REQUEST 1 → From the forum thread on filing US taxes from Mexico, extract the passage starting at "## TundraGreen (Jul" and ending at "as a non-resident.".

# Filing my US taxes while in Mexico



## amberbergara (Dec 23, 2014)

We will be moving to Mexico, but I will still have income coming into a US bank by a US employer and government agency. How will living in Mexico affect my tax return? I will have a US address still also. Would I be better off just putting my US info and not mentioning that we are in Mexico? I'm wondering if it affects EIC or anything?


----------



## RVGRINGO (May 16, 2007)

Use your US address and TurboTax online and keep it simple.


----------



## TundraGreen (Jul 15, 2010)

amberbergara said:


> We will be moving to Mexico, but I will still have income coming into a US bank by a US employer and government agency. How will living in Mexico affect my tax return? I will have a US address still also. Would I be better off just putting my US info and not mentioning that we are in Mexico? I'm wondering if it affects EIC or anything?


I still use a US address for my tax return. At one time you were not allowed to file electronically with a foreign address, so I use my son's address. I think it is now possible to file electronically with a foreign address, but I have never bothered to change. I am not eligible for an Earned Income Credit, so I don't know about that. I don't think I have told the IRS that I am not resident in the US. I do file two state taxes both as a non-resident.

REQUEST 2 → Copy the entries below word for word, starting at the beginning of the entries and ending at the line that contains "Consulting Assistance (120, 872)", with both ends included. Omit the pictures from your copy.

DATA PROVIDED →

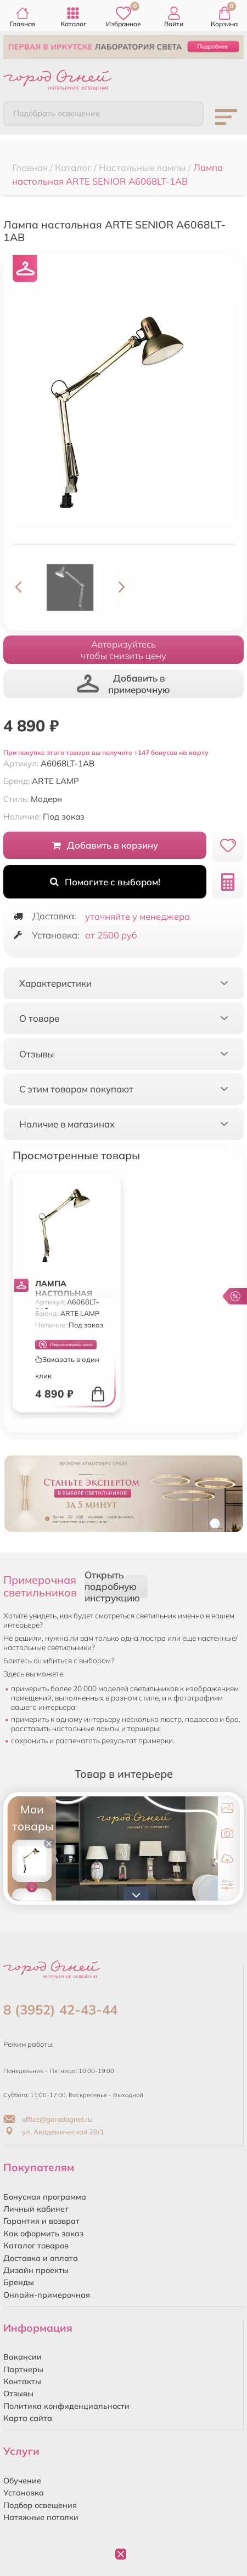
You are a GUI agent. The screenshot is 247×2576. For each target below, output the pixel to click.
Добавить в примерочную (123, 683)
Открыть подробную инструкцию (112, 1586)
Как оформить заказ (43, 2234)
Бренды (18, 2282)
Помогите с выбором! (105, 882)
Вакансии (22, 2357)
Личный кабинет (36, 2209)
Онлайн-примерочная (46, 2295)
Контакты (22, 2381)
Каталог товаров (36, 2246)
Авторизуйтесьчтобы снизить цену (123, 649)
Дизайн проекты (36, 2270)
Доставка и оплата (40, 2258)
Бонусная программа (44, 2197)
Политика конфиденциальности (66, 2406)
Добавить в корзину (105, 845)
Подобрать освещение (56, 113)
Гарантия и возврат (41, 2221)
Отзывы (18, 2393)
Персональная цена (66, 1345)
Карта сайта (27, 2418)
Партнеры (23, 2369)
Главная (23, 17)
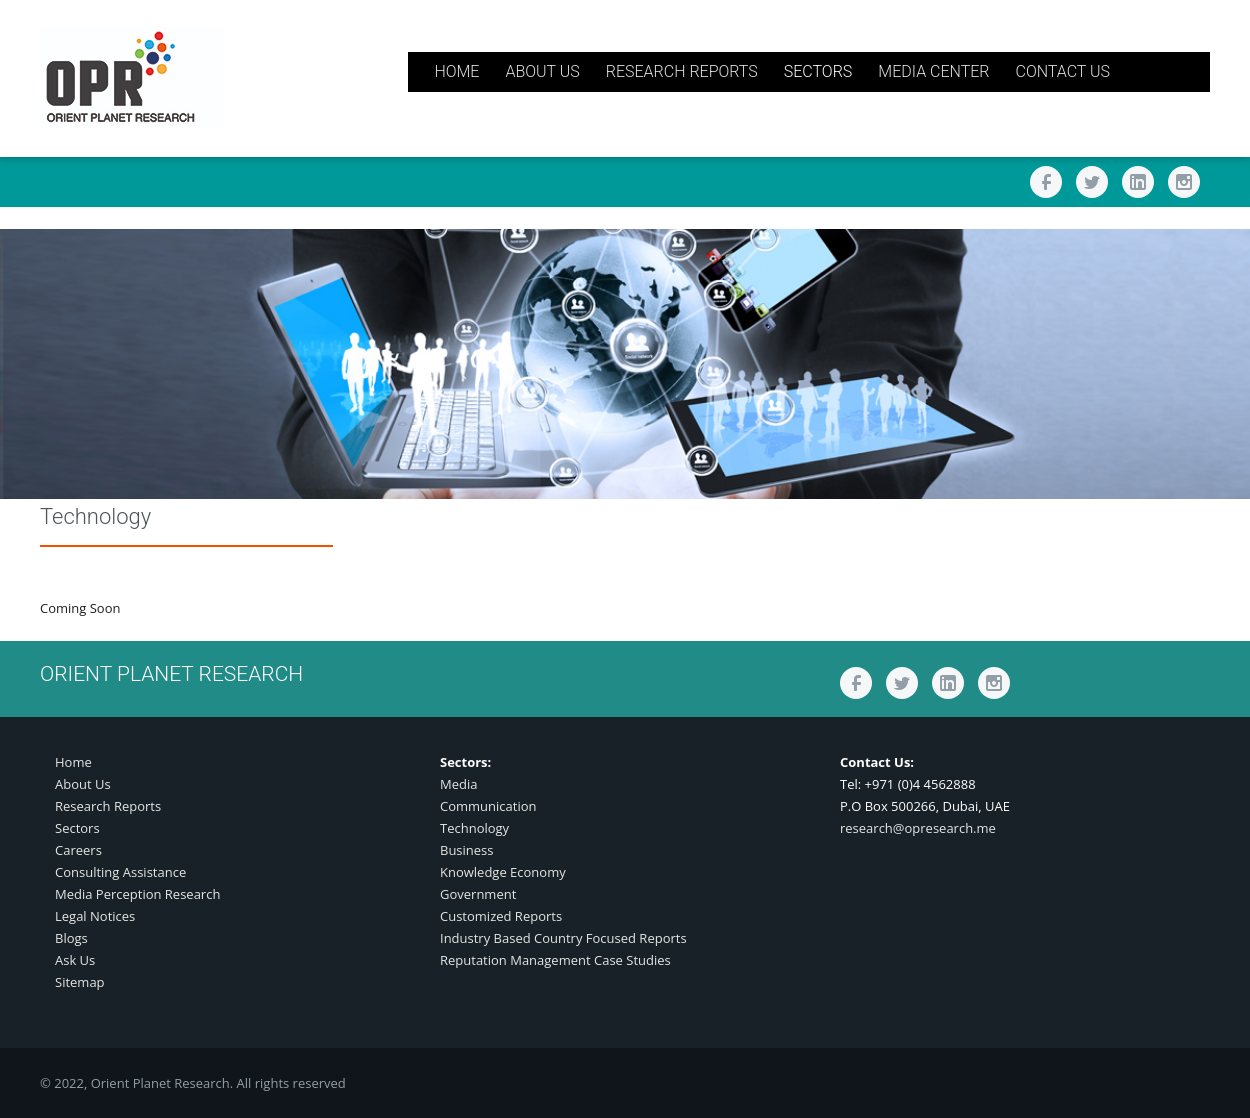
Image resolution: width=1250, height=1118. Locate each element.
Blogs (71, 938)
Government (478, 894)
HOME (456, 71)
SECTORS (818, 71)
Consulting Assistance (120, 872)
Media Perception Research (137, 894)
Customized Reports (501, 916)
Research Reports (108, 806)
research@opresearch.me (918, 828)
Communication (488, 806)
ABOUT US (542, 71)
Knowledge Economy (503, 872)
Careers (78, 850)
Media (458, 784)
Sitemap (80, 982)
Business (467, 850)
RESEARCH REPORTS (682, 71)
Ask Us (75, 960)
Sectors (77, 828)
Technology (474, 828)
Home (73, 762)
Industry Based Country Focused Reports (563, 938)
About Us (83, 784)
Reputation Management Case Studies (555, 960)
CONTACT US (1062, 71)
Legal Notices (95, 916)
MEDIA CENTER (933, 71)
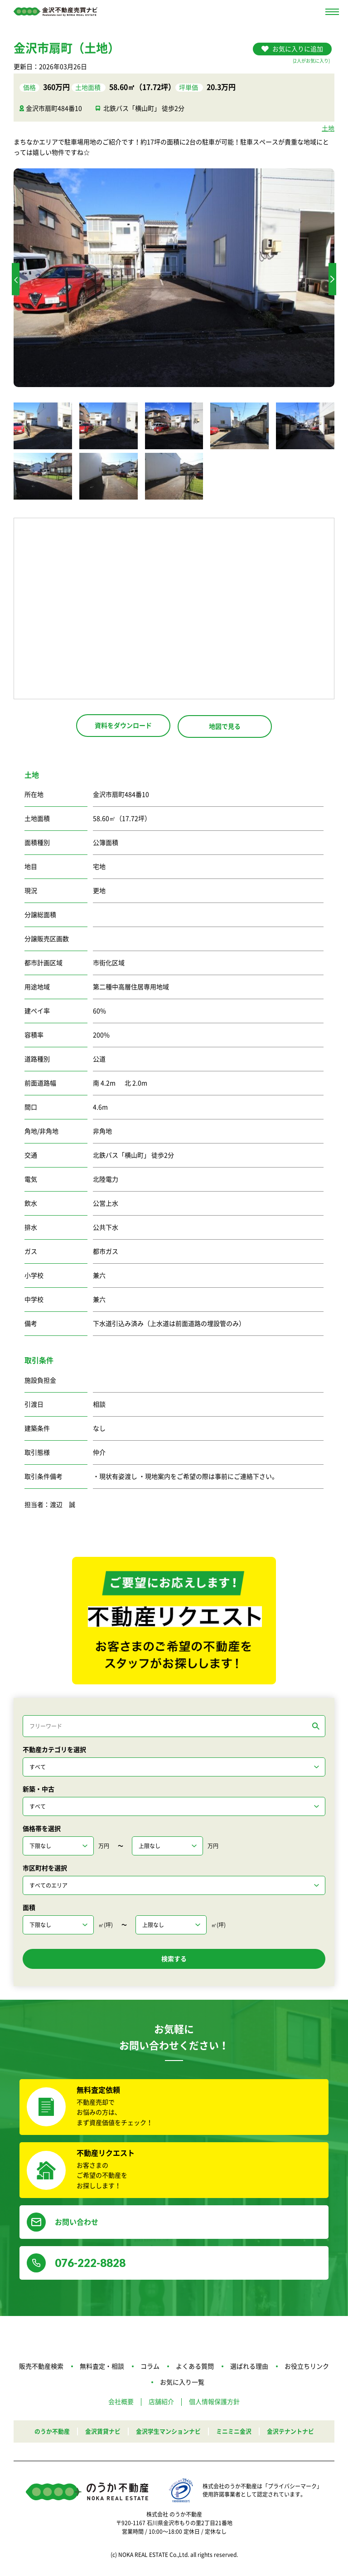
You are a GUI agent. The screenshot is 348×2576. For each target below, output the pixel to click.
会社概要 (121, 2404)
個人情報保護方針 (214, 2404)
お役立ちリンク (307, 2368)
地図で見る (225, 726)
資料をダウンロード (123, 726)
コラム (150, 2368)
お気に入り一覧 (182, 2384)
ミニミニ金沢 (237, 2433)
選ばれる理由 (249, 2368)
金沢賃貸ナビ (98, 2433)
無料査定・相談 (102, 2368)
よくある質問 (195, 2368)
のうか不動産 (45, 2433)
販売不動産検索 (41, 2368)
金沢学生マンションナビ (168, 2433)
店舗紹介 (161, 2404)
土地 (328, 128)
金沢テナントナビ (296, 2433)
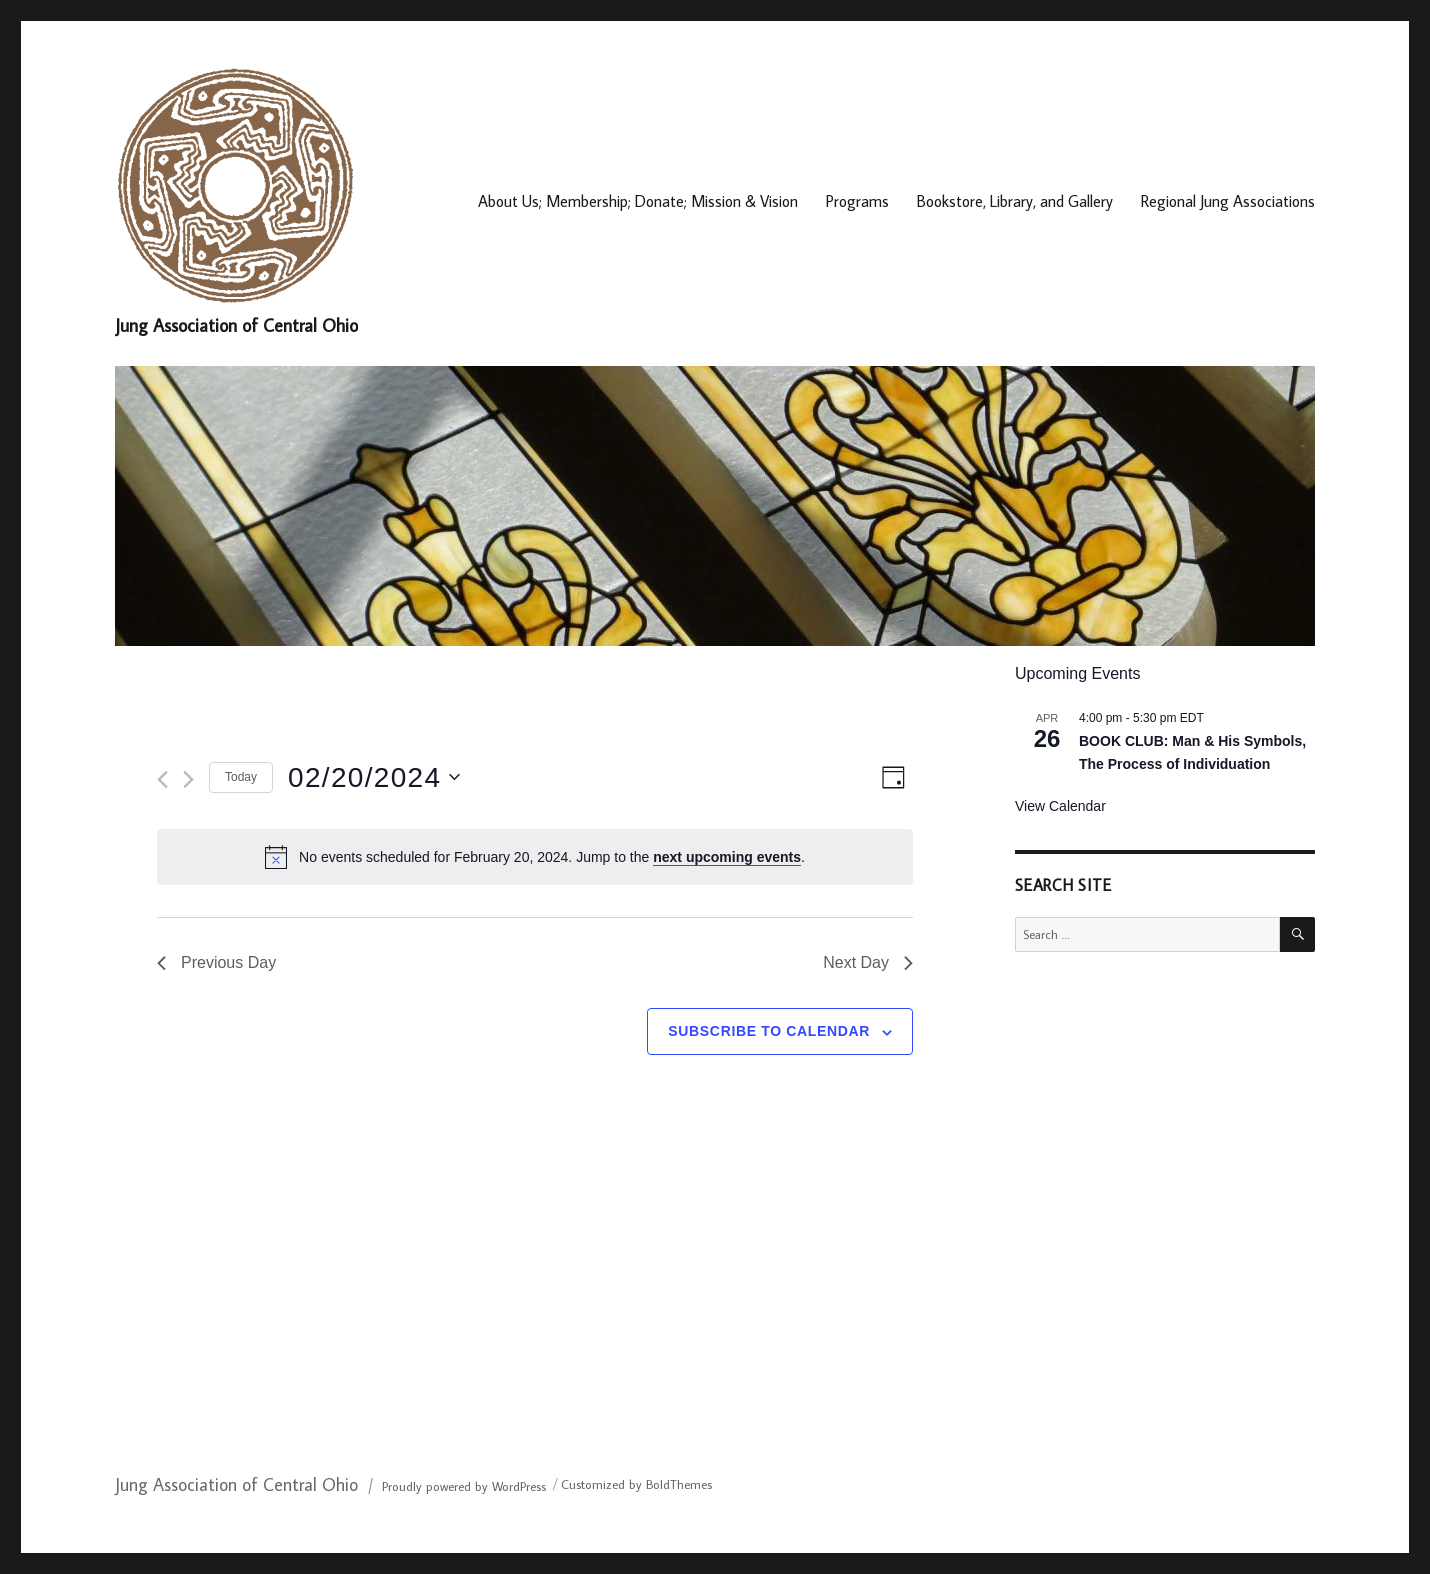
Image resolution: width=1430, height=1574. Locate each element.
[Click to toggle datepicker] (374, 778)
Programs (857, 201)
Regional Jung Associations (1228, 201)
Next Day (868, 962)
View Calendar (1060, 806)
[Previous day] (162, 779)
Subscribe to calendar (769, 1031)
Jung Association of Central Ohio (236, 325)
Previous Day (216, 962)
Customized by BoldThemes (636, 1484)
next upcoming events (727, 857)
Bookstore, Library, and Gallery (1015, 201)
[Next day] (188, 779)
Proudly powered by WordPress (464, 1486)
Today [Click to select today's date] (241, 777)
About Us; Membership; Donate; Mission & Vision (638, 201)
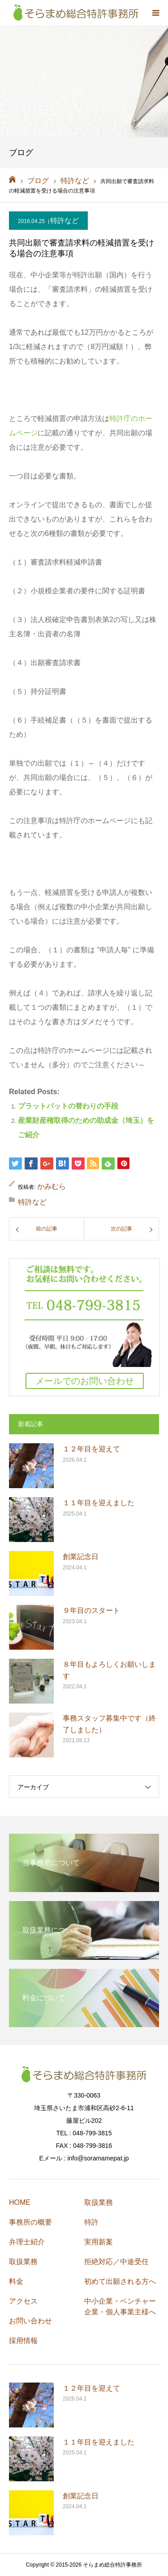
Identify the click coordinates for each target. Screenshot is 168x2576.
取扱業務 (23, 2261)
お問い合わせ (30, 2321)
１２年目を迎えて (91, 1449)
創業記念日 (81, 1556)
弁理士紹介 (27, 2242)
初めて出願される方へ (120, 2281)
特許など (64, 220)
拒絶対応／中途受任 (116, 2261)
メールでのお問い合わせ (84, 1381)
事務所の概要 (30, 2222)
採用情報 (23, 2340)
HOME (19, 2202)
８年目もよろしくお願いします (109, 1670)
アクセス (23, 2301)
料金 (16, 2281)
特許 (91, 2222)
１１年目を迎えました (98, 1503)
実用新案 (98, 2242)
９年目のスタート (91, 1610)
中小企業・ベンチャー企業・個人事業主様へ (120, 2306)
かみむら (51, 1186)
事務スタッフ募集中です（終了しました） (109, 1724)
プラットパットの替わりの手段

CORRECT RESULT 1 →
## TundraGreen (Jul 15, 2010)

amberbergara said:


> We will be moving to Mexico, but I will still have income coming into a US bank by a US employer and government agency. How will living in Mexico affect my tax return? I will have a US address still also. Would I be better off just putting my US info and not mentioning that we are in Mexico? I'm wondering if it affects EIC or anything?


I still use a US address for my tax return. At one time you were not allowed to file electronically with a foreign address, so I use my son's address. I think it is now possible to file electronically with a foreign address, but I have never bothered to change. I am not eligible for an Earned Income Credit, so I don't know about that. I don't think I have told the IRS that I am not resident in the US. I do file two state taxes both as a non-resident.

CORRECT RESULT 2 →
You are a GUI agent. The screenshot is 247×2576. For each target below, output the pixel to click.
Добавить в примерочную (123, 683)
Открыть подробную инструкцию (112, 1586)
Как оформить заказ (43, 2234)
Бренды (18, 2282)
Помогите с выбором! (105, 882)
Вакансии (22, 2357)
Личный кабинет (36, 2209)
Онлайн-примерочная (46, 2295)
Контакты (22, 2381)
Каталог товаров (36, 2246)
Авторизуйтесьчтобы снизить цену (123, 649)
Дизайн проекты (36, 2270)
Доставка и оплата (40, 2258)
Бонусная программа (44, 2197)
Политика конфиденциальности (66, 2406)
Добавить в корзину (105, 845)
Подобрать освещение (56, 113)
Гарантия и возврат (41, 2221)
Отзывы (18, 2393)
Персональная цена (66, 1345)
Карта сайта (27, 2418)
Партнеры (23, 2369)
Главная (23, 17)
Image resolution: width=1250, height=1118. Locate each element.
Blogs (71, 938)
Government (478, 894)
HOME (456, 71)
SECTORS (818, 71)
Consulting Assistance (120, 872)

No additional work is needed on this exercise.